Student council (SRC) president Msingathi Kula received loud applause from uniformed cleaning staff in the audience when he denounced the recent pay increase for rector Brian O’Connell that took his remuneration package up to R2 million a year. The women workers, some of whom have worked as cleaners at the university for more than 20 years, protest that their take-home pay is R2 500 a month.
“For 20 years I have worked here, before they outsourced and later, and still I am getting R2 700 and after deductions, R2 500 every month,” complains Louise Ndamase. She is supported by a chorus of her workmates.
And while pay is their major, it is not their only, complaint: they feel they are “invisible” to the powers that be, mere cogs in a wheel that keeps the campus functioning. Most remain members of the National Education Health and Allied Workers’ Union (Nehawu), but are also scathing about the union and the way they feel it has treated them.
“The union, it did nothing,” is a common refrain. Some of those who remain members maintain they do so “because there is nothing else” and they apparently hope that things, through the union, might improve.
They now pin their hopes on the demand of the students for the public protector to institute a full audit of the university’s financial affairs, convinced that allegations of financial impropriety are probably accurate; that senior management figures have benefitted from the millions spent on various jobs put out to tender by the university; that their financial plight might be improved.
They, the students and the academic opposition to the present university management have also been bolstered by a letter from Rhodes University vice-chancellor Saleem Badat who was tipped as the front runner to succeed O’Connell at UWC. Withdrawing from the running, Badat claimed that the UWC selection process was “lacking in integrity” and that “self-serving interests and a certain kind of chauvinism appear to be rampant”.

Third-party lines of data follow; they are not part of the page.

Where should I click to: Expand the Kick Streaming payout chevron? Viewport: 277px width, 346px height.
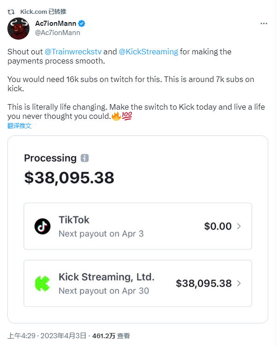pos(239,283)
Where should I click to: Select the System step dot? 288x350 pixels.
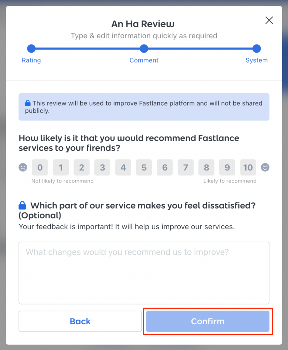click(x=257, y=49)
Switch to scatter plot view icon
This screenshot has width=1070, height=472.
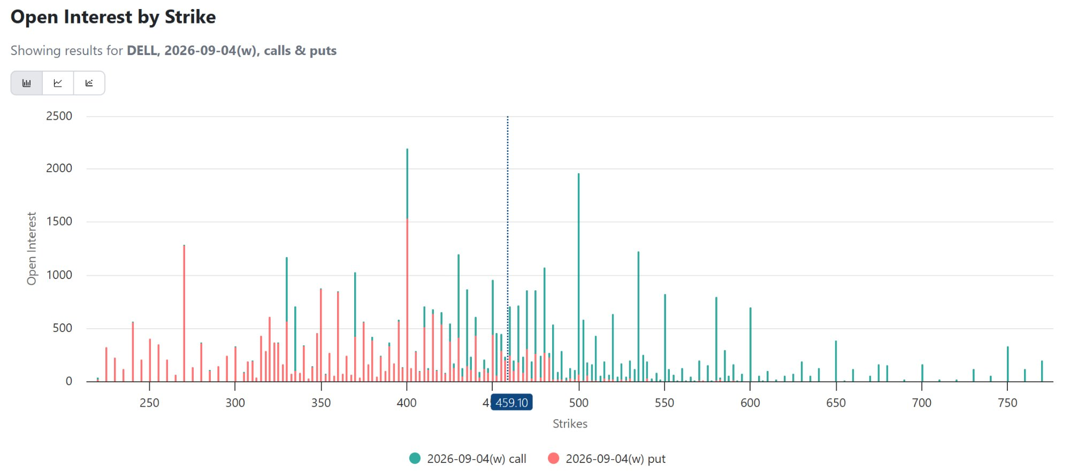[x=89, y=83]
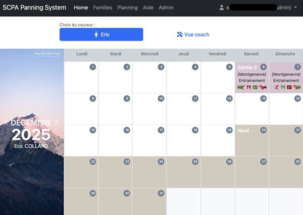Open the Aide navigation item

[x=148, y=8]
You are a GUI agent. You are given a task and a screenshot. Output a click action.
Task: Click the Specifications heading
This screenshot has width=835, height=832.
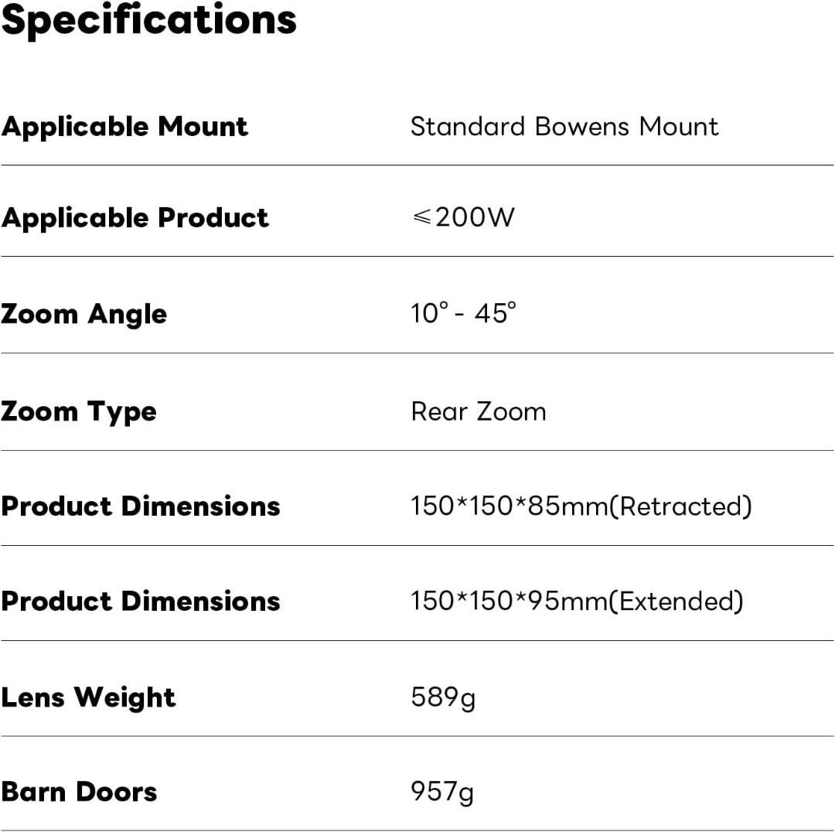(x=148, y=20)
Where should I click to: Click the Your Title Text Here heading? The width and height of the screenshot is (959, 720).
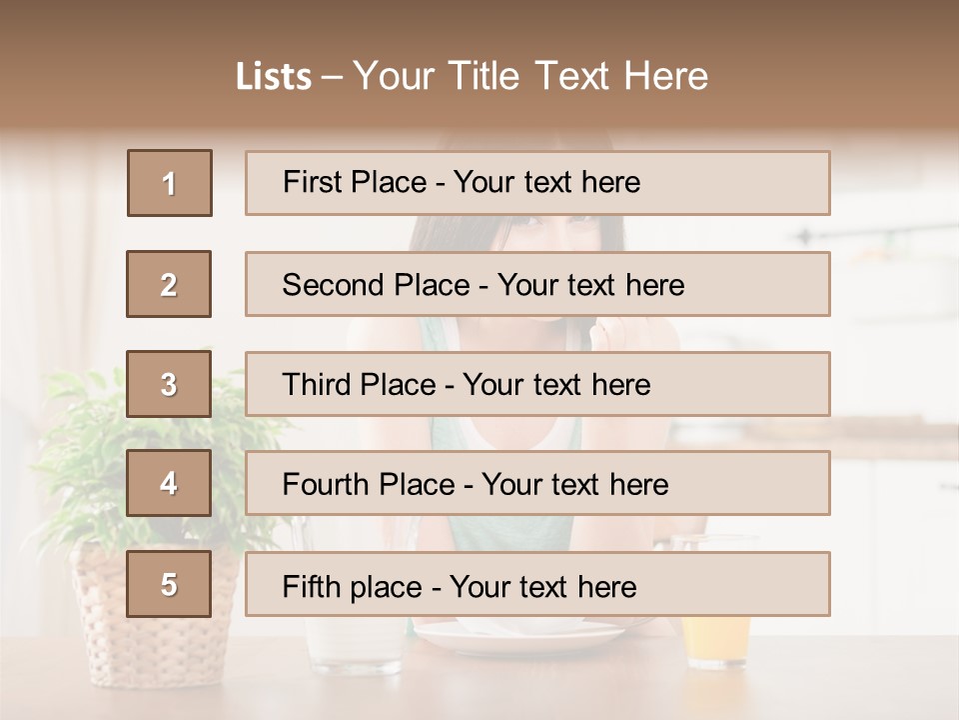pyautogui.click(x=530, y=76)
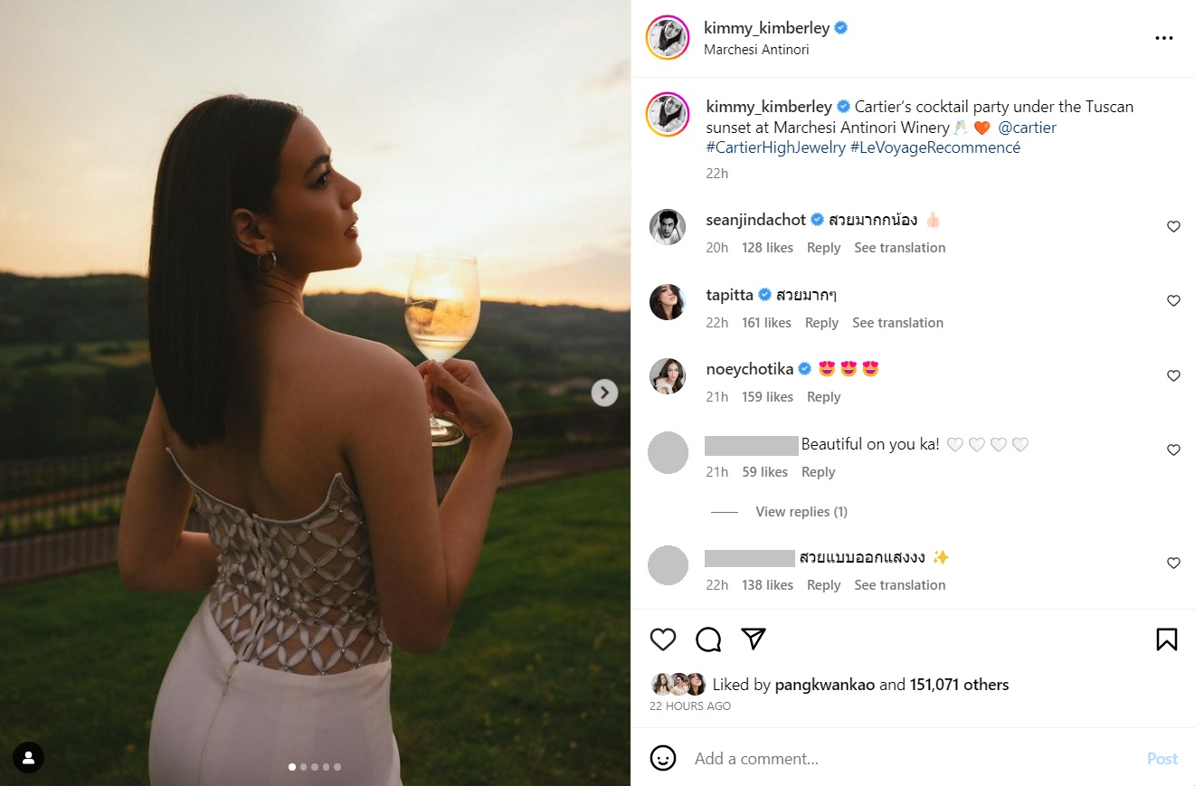Like seanjindachot's comment
Image resolution: width=1195 pixels, height=786 pixels.
[x=1173, y=226]
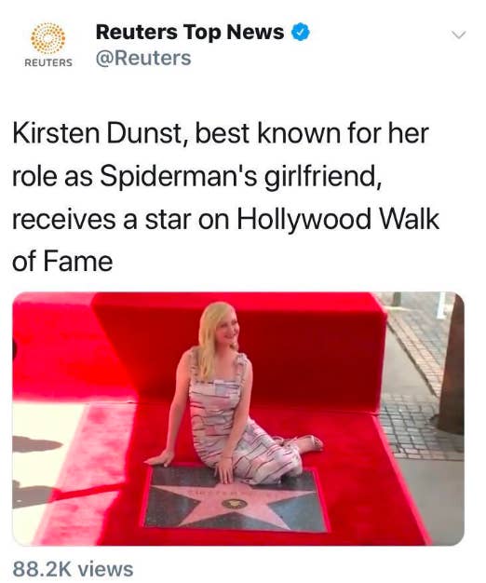Click the word "Spiderman's" in tweet text
486x583 pixels.
tap(179, 176)
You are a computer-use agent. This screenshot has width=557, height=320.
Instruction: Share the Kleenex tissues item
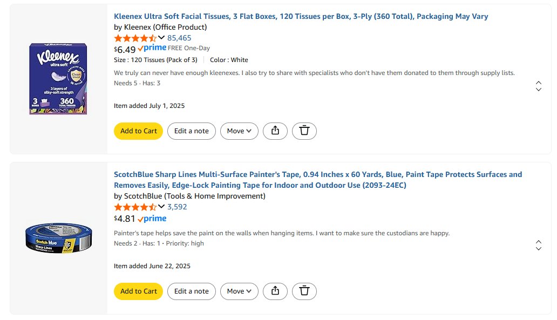point(275,131)
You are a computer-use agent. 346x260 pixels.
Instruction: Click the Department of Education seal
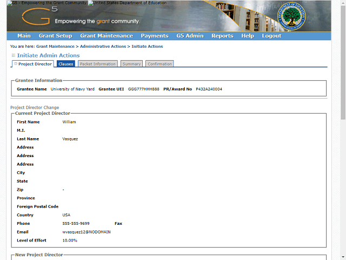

However, complaints about “erosion of academic freedom” and the tightening of controls over meetings and the use of university facilities seem to have been left largely to some academics and the student leaders to campaign about. Central to this is the long-running battle over the chairmanship of the university council, a matter that is now before the high court. An apparently inquorate meeting of the council removed the incumbent, and replaced him.

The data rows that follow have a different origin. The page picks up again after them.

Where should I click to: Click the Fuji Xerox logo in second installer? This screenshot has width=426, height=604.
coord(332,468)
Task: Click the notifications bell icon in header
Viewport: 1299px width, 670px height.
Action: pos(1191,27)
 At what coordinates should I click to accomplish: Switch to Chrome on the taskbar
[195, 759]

“But there does not seem to be any ideology or principle involved, it just seems to be a matter of power and money,” says an academic who wishes — “people are being victimised” — to remain anonymous.
All that seems clear amid a great swirl of allegation, of rumour and speculation is that there has been an apparent lack of transparency and a breakdown in communication between university management and a large part of its constituency. “It is, to put it mildly, a mess,” another academic concedes.